*** Opening Passage provided ***

CNY district to kick out 2 remote-learning students taking classes from out-of-state

Auburn, NY – Can you visit a friend or relative in another state for an extended period while your kids keep up with their classes and school work online?

One Central New York school district says no, at least not in the case of Jeffrey Emmette. The single father of three has two elementary-age students in the Auburn city school district, who have been learning remotely since September from their aunt’s home in Missouri.

On Thursday, Emmette received an email from Camille Johnson, Auburn’s assistant superintendent for student services, saying she has determined his two sons “are not entitled to the public schools of the district.”

In the email, the administrator says Emmette told the district in late August the family had planned to return to Auburn from their vacation in Missouri over Labor Day weekend, but due to a wedding at the end of September decided to remain in Missouri.

The administrator says in the email the district allowed the two boys, a second-grader and fourth-grader, to continue remote learning.

However, Emmette and his kids still haven’t returned, and mail sent to him was returned to the district, the email says. It also states that Emmette told the district he didn’t have a set date to return, and told them he was renting out his home when possible on AirBnB.

“Renting out your home is contrary to an intent to return to Auburn in the near future‚’’ Johnson says in the email Emmette shared with | The Post-Standard.

The administrators says his children – Aiden and Tyler – will be “exited” from the school district as of Oct. 23.

Emmette said he was outraged and shocked when he received the email. He said the weather is nice at his aunt’s home in Missouri and it’s somewhat isolated, so he and his kids feel safe from the coronavirus pandemic.

“Are you kidding me?” he said. “I never thought there was any problem. I pay my taxes and my mortgage, and my home is not for sale. I didn’t move. And my kids do all their work on Zoom as I have chosen for them to be fully remote.”

Auburn is on a hybrid schedule where students learn in school some days and remotely the other days. Parents in New York state, however, are allowed to choose if they want their children to learn all remotely.

*** Closing Passage provided ***
*** Opening Information provided ***

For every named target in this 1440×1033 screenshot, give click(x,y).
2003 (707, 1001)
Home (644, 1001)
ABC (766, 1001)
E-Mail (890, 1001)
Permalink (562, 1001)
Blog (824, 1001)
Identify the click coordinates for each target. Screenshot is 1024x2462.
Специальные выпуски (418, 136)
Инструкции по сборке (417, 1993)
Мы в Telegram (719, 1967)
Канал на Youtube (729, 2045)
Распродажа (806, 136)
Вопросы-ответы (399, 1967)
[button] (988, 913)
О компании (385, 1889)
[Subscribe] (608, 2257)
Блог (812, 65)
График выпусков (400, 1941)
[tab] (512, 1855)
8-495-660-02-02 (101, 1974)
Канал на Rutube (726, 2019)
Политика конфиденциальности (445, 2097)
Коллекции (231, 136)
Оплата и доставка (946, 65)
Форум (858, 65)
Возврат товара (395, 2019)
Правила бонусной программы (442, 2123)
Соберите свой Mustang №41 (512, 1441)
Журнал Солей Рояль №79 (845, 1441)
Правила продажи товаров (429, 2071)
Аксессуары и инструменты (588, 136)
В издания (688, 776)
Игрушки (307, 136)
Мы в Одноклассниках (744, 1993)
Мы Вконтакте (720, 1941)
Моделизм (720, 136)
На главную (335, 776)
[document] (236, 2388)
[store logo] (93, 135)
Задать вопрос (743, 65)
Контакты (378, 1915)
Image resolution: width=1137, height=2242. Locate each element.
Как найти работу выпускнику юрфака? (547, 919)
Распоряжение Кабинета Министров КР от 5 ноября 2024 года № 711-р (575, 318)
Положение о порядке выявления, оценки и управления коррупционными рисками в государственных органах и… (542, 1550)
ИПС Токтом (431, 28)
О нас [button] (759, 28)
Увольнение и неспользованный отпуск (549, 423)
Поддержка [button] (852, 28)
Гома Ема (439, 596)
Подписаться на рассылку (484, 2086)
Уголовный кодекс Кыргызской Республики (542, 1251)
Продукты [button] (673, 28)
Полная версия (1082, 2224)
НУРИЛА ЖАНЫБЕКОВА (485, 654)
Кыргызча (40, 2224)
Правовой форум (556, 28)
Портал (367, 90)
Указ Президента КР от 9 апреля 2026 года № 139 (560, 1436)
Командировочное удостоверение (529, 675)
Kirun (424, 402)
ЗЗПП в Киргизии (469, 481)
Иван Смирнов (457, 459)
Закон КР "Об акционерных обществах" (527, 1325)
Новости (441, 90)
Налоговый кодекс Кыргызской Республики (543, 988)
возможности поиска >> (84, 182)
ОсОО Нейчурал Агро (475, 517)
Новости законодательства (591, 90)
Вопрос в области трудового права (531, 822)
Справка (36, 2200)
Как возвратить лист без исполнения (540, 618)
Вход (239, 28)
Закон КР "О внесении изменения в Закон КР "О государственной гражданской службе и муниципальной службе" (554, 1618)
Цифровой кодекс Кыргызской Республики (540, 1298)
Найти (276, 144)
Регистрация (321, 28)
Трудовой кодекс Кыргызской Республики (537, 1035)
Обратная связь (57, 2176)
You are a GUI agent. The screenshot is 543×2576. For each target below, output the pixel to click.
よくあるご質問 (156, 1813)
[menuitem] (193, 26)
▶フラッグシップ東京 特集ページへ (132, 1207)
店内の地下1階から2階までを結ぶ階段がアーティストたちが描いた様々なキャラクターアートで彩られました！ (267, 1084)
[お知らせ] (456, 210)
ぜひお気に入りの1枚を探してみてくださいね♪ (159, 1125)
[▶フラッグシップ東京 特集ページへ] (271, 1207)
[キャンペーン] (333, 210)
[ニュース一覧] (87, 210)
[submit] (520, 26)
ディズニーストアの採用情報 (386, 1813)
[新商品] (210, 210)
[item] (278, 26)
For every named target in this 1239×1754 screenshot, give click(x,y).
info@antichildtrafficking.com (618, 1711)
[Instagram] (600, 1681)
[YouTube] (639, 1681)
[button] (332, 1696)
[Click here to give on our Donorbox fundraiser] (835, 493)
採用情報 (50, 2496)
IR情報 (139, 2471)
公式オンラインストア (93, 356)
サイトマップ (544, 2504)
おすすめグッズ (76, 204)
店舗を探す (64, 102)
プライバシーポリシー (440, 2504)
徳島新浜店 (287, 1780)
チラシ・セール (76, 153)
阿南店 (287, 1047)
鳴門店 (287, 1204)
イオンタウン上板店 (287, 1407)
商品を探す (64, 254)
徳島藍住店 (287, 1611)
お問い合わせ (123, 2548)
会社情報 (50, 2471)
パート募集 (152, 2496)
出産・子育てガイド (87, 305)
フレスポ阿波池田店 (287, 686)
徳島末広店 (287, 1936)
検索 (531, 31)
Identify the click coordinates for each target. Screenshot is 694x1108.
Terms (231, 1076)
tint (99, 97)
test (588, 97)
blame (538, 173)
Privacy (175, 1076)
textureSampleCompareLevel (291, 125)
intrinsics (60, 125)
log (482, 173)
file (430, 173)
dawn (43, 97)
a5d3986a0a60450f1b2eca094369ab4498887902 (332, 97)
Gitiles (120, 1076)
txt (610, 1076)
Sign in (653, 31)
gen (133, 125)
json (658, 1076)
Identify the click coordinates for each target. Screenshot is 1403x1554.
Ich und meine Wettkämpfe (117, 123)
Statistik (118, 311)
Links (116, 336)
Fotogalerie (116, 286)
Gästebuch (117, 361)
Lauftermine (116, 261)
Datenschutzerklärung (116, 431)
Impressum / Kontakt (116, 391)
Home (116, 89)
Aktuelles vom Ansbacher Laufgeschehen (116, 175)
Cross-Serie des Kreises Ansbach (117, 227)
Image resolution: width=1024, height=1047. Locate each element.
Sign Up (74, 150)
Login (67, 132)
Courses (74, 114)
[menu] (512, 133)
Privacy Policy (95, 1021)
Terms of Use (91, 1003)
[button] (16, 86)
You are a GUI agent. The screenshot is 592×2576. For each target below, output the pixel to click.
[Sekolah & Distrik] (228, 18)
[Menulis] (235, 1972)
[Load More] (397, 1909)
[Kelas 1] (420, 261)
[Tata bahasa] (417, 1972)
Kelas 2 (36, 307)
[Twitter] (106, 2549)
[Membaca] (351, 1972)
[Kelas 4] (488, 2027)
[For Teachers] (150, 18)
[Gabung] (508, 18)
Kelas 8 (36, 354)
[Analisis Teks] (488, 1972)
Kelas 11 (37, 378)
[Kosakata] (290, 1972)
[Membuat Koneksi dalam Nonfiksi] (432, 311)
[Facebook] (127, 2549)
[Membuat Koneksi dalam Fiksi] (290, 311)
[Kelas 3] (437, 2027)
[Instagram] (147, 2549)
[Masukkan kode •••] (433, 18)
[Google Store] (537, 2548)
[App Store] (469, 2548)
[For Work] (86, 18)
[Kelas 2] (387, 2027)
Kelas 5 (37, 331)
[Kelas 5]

*** Closing Information provided ***

Reproduce the part of the Auburn school district article starting with "However, Emmette and" and going on through "of Oct. 23.".

However, Emmette and his kids still haven’t returned, and mail sent to him was returned to the district, the email says. It also states that Emmette told the district he didn’t have a set date to return, and told them he was renting out his home when possible on AirBnB.

“Renting out your home is contrary to an intent to return to Auburn in the near future‚’’ Johnson says in the email Emmette shared with | The Post-Standard.

The administrators says his children – Aiden and Tyler – will be “exited” from the school district as of Oct. 23.